By Say Cheong //
December 24, 2020

Singtel is the biggest and oldest Telco in Singapore backed by Temasek Holdings. It has been considered a “blue chip” for decades due to its relatively stable dividends and finances.

However, times are rapidly changing with the disruption coming from newer entrants like Circles.Life and TPG etc.

On the flip side, Singtel has been awarded both the digital banking license and the 5G license too.

Hence, the question begets: is Singtel a good dividend stock at current prices? Let us do a quick examination of Singtel below.

#1 Profitability of Singtel

Singtel financials
Sourced from

Revenue has been stagnant/dipped slightly over the past 8 years – hovering around the $16-17 billion region. Net profit has been slowly increasing from 2016 to 2018, but however took a dip after that.

One important thing to note is that FY2018 profits received a boost due to the disposal of Netlink Trust at $2.03 billion.

Another crucial thing is that FY2020 was impacted by the fine of its subsidiary Bharti Airtel of $1.80 billion.

If we were to nett off these transactions, it can be taken as if Singtel’s net profits have also remained pretty constant around $3 billion annually.

#2 Dividends and Earnings per share


Singtel dividends
Sourced from

One of the main reasons that investors love Singtel’s stock is its consistent dividends.

Up till FY2019, Singtel has been consistently paying out $0.175 per share while 2018 was a bumper year of $0.205 because of the disposal of Netlink.

That said, FY2020 dividends (green bar) took a hit due to the sharp dive in earnings per share (blue bar).

Going forward, it remains to be seen if the dividends will go up again because it ultimately depends on the earnings. If Singtel has to spend a lot on Capital Expenditure (Capex) on both 5G and Digital Banking, its earnings are likely to remain flat – hence dividends as well.

#3 Singtel winning the Digital Bank license

One of the biggest impetus for Singtel is the approval of digital banking license from MAS.

Singtel has teamed up with the startup juggernaut Grab by holding a 40% stake in the digital banking entity.

Digital banking has been a key focus not just in Singapore but throughout the world. It is expected to be the next front runner for the Fin-tech scene.

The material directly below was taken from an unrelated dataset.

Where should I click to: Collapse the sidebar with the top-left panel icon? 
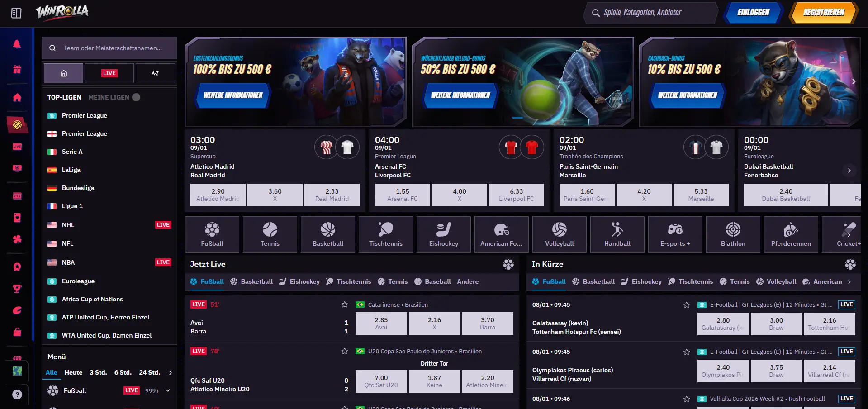tap(16, 13)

However, there are many questions that still requires answers right now:

  1. How much costs would Singtel incur?
  2. How much runtime before the entity hits profitability?
  3. How will MAS regulate the digital banks?

According to Tech Wire Asia which interviewed Tonik CEO Greg Krasnov — who just received a digital bank license from regulators in the Philippines, he said,

“There are two basic models […]. One is where the bank offers a simplified, accessible, and convenient current account used for day-to-day transactions by the consumer. The other model is where the bank focuses on attracting longer-term consumer deposits and lending them out as consumer loans.”

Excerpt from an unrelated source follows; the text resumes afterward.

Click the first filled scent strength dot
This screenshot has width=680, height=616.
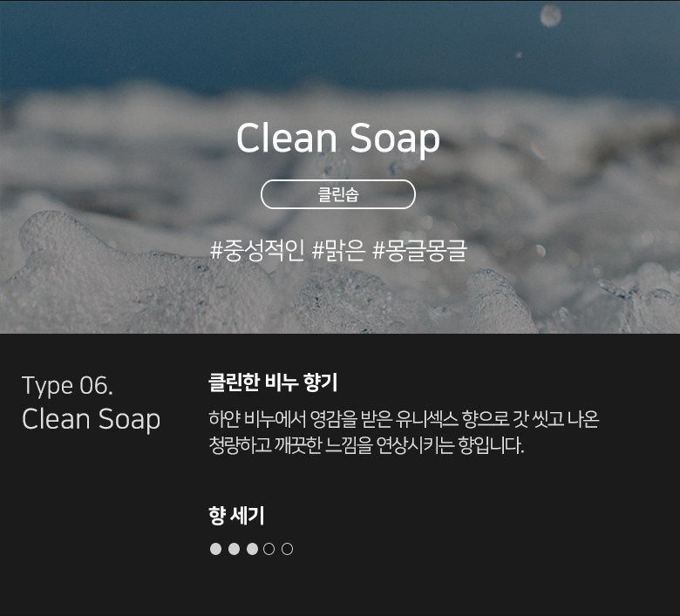coord(215,549)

Hence, its boils down to 2 things:

  1. Can Singtel-Grab attract us to deposit money inside their digital bank?
  2. Can they monetize the transactions?

As a ‘loyal’ Grab customer, i personally think they can do that. Grab already has the “AutoInvest” function within its app and its customers have already ‘subconsciously’ top up money into the GrabPay Wallet (i personally have set a recurring theme to top up $50 each time when the balance runs dry).

Hence, there is a good chance this digital banking license will succeed and make profits over the long run – we always have to take the risks that Grab is still unprofitable today.

Conclusion – Is Singtel a good dividend stock?

The million-dollar question asked by all investors – is Singtel a good dividend stock? How does Singtel stack up against other blue chip dividend stocks like DBS, OCBC, Starhub and more?

Based on the above pointers, Singtel’s profits is likely to suffer from the near term with high ‘start-up’ costs for both 5G infrastructure and Digital Banking license.

The current banking giants like UOB and DBS will not just sit on their laurels and let digital banks take away their market share established since a long time ago. Moreover, with COVID-19 still a concern, Singtel subsidiaries in other parts of the world are still reeling from the damage.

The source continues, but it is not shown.